RECORDS PROVIDED ▸
-- -- --

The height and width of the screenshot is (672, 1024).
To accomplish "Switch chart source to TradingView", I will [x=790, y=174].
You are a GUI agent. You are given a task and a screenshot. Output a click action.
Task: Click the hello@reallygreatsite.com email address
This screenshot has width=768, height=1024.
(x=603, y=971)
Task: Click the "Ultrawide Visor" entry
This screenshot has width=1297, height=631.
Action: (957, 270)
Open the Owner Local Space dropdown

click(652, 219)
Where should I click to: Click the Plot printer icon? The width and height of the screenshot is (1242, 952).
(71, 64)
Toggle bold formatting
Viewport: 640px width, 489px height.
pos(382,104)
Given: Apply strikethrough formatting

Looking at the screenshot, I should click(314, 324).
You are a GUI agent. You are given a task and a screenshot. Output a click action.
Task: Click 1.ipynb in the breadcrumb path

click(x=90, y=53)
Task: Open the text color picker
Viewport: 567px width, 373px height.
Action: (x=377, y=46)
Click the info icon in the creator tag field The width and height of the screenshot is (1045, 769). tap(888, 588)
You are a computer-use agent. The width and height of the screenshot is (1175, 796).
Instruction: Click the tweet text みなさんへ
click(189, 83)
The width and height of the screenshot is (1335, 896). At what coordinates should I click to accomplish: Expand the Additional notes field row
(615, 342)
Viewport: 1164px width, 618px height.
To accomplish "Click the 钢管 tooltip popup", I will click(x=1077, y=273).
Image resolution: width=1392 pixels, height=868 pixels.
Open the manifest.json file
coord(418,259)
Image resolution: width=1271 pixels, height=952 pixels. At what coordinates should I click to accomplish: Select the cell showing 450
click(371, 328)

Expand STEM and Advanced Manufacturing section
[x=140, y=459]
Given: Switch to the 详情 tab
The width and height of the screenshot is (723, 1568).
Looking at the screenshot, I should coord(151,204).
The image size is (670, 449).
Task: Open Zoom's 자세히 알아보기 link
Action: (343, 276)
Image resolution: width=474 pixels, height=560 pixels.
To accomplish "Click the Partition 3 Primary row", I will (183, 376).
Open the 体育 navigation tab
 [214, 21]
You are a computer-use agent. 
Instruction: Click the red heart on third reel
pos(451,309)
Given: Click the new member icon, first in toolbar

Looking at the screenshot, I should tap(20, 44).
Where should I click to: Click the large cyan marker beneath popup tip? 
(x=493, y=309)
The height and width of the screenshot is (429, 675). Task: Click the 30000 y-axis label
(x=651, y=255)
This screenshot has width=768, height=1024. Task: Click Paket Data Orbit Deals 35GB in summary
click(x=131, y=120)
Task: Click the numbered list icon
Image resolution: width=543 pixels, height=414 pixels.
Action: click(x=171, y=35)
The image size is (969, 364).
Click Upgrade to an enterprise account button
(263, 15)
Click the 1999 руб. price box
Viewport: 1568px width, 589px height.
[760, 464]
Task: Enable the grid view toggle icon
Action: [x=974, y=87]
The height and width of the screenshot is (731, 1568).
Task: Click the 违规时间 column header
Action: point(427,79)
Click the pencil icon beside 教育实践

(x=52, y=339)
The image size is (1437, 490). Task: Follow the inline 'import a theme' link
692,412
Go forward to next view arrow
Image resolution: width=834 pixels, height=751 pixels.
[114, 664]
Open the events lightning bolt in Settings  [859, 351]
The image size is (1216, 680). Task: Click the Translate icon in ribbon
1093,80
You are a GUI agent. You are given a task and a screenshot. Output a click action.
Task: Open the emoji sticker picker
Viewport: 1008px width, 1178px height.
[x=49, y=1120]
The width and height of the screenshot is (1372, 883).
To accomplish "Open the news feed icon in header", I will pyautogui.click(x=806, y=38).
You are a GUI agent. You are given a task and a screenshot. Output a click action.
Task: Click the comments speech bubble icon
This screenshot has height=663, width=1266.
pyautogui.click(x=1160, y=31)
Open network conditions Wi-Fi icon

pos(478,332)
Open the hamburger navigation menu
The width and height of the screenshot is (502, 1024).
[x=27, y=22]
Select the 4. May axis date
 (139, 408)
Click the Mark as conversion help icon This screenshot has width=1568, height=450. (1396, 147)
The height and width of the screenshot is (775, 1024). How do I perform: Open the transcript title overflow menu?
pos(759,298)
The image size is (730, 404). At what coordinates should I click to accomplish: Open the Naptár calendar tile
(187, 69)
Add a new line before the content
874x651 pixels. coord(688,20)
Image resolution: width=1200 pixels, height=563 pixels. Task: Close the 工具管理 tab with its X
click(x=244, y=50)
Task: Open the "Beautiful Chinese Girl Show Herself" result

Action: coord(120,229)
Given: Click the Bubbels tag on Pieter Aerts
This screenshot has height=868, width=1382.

-- -- --

TASK BRIEF ▸
For every line above with the word "Switch" in it, make a copy.

EXERCISE ANSWER ▸
To accomplish "Switch chart source to TradingView", I will [x=790, y=174].
Given: Switch to the 详情 tab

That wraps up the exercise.